Welcome home wanderer. I’m so glad you’re here.
Everything feels a little too unknown here too.
More unknown than I would wish for.
The things I was once passionate about seem to be fading. There’s a restlessness in my soul that feels mostly unpleasant if I’m honest. It’s like I’m waiting for a shift and I can sense it but I can’t see it yet.
Everything feels uncertain and quite frankly it is hard.
It’s hard to feel lost.
But it’s less hard alone, so welcome in.
One of the reasons I started the Wild Times was to write about my experience in real time in the hope that the practice and art of writing not only clarifies and names where I am but hopefully it will also help you in your wild spaces and times in life when things haven’t panned out how you might have hoped.

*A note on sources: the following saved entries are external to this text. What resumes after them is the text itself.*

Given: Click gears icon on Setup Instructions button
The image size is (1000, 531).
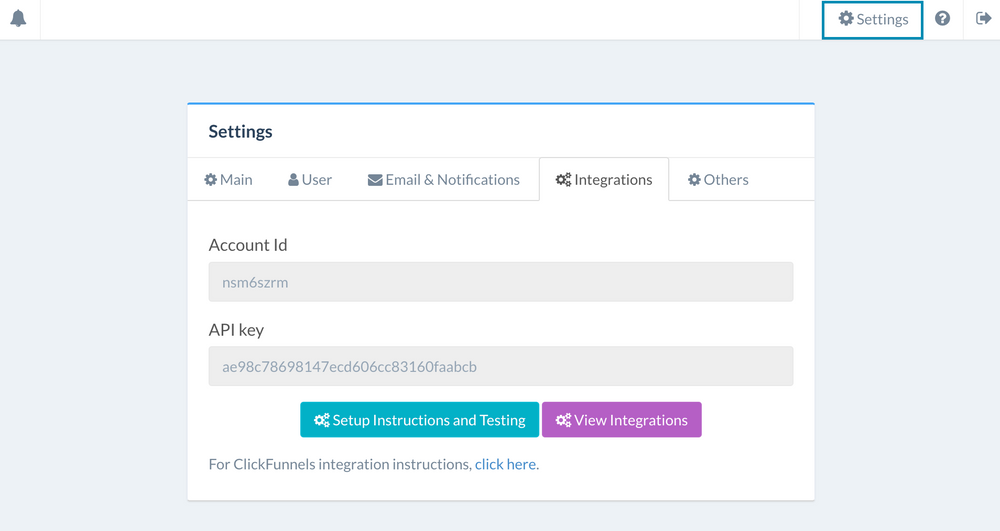Looking at the screenshot, I should (x=321, y=420).
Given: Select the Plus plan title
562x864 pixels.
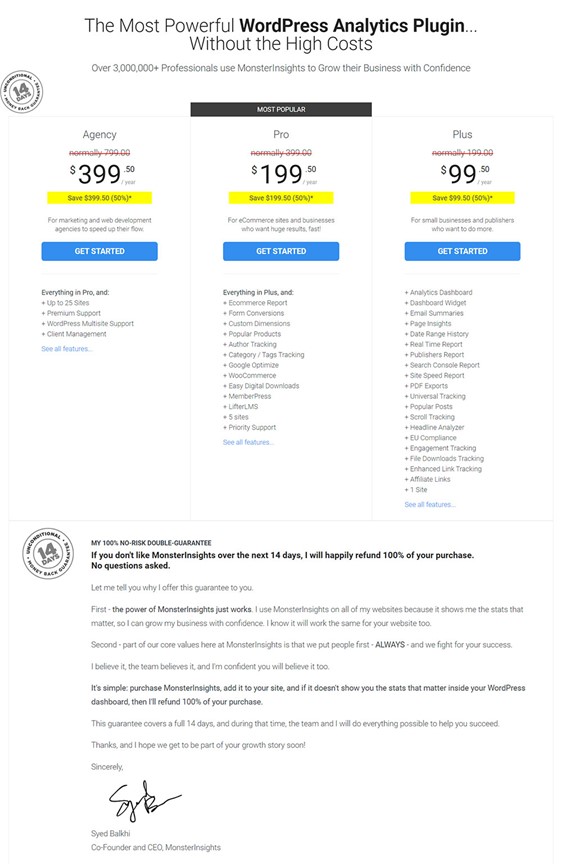Looking at the screenshot, I should [x=462, y=134].
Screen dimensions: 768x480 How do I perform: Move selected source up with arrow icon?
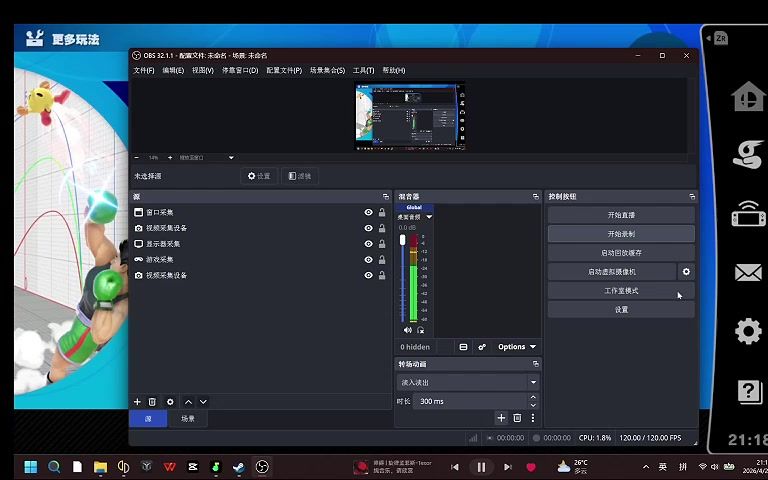[x=188, y=401]
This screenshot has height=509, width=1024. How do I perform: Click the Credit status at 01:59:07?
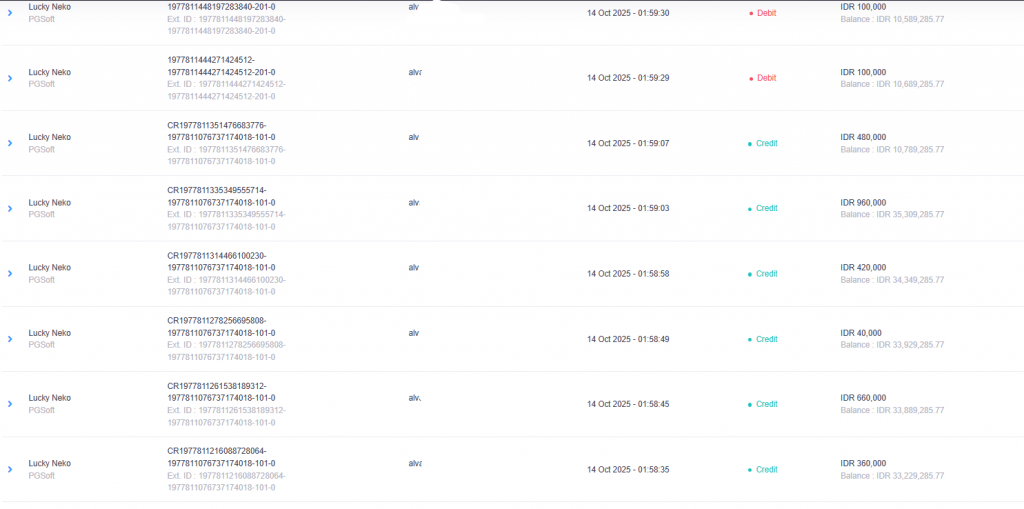(766, 143)
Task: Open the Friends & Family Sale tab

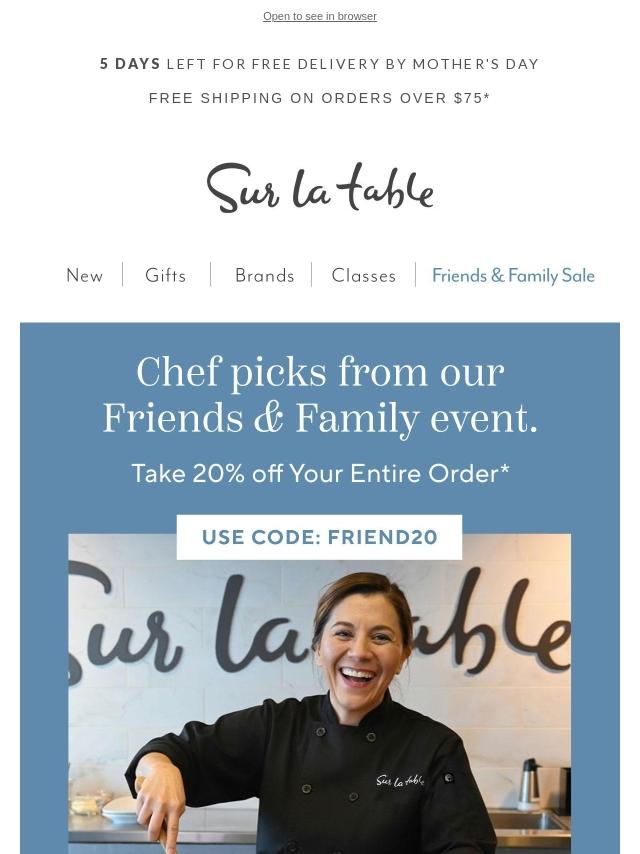Action: pos(513,276)
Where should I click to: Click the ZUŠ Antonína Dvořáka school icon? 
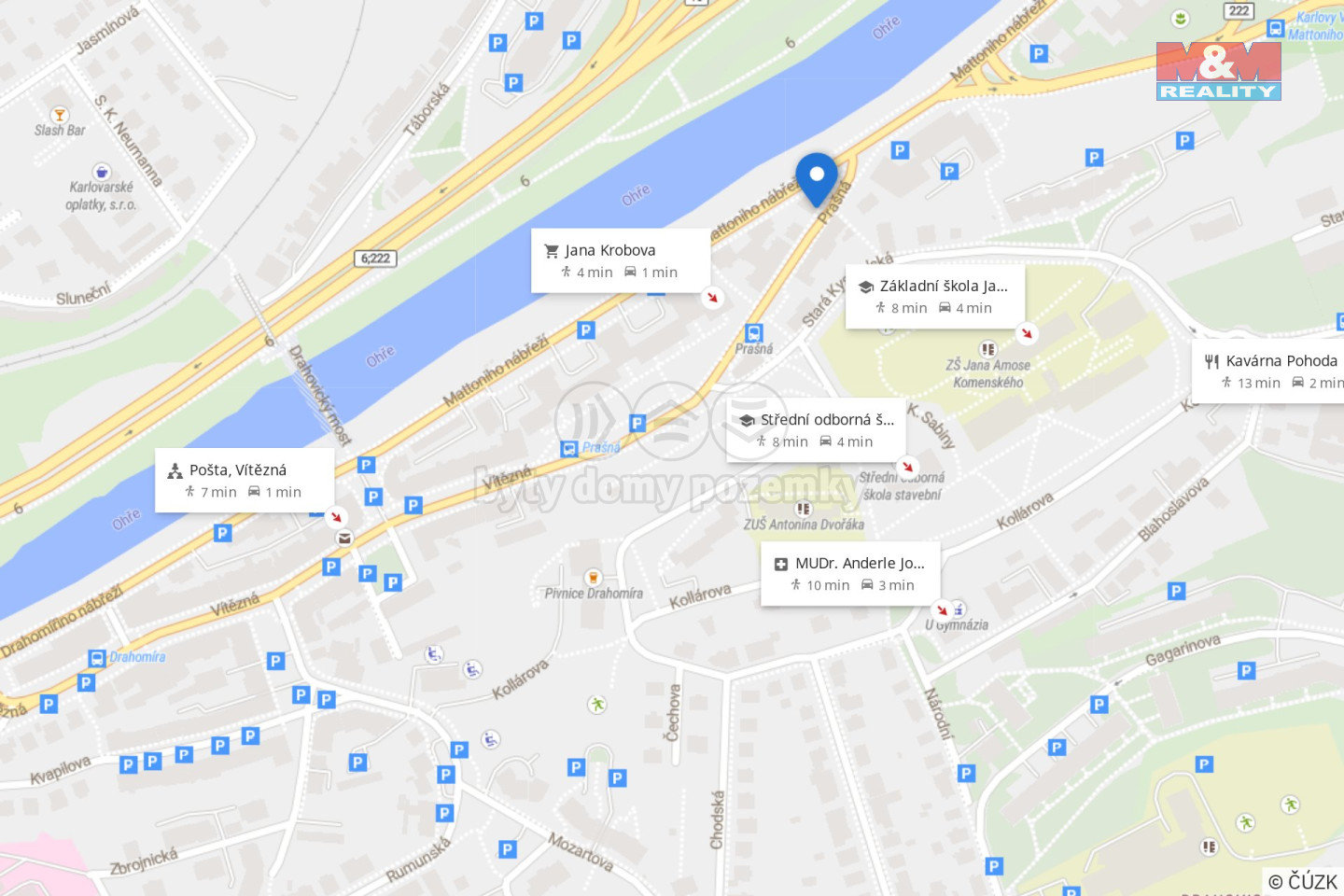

The image above by Scott Erickson speaks of what it means to feel lost. He writes,
“God...
I feel so lost.
And it is the most devastating feeling
To be lost.
From You.
From me.
From everybody and everything.
Thankfully You knew we would all come to this moment...
So you gave us the gift of Lost Stories....
The shepherd leaves the 99 to find the one lost sheep.
The woman cleans her entire house looking for the lost coin.
The father throws a party when the lost son is finally returned to his seat at the family table.
I am lost
But not to You.
I’m lost to me,
Lost to the self that doesn’t work anymore.
May I see my lost-ness
not as sign of being forgotten,
But a necessary preamble
to the celebration
of my belonging.”
The part where it says “I am lost, but not to You. I’m lost to me, lost to the self that doesn’t work anymore,” really got me.
I have more questions than answers right now so if you’re here looking for answers you might want to save yourself from the next few paragraphs.
I wish I had answers.
What I do have is my experience of this season which I would love to share with you in the hope that it might be helpful or that you might feel a little less alone.
I haven’t found answers, no matter how hard I’ve tried to pluck them from the ether, and believe me I’ve been grappling on Google, Instagram and anywhere really that might give me some sort of clarity in this place.
While I was grappling, I realised that this may be part of the problem.
When I feel lost I have a tendency to look to sources externally to answer what is actually an internal process.
The answers are probably within me rather than in some Instagram guru. I’m not saying that there aren’t helpful things out there that we can identify with and that meet us at times and places that are hard to navigate.
What I’m saying is why do I always outsource my own deepest knowing?
For one, I think it’s an avoidance of the discomfort of the sense of feeling lost.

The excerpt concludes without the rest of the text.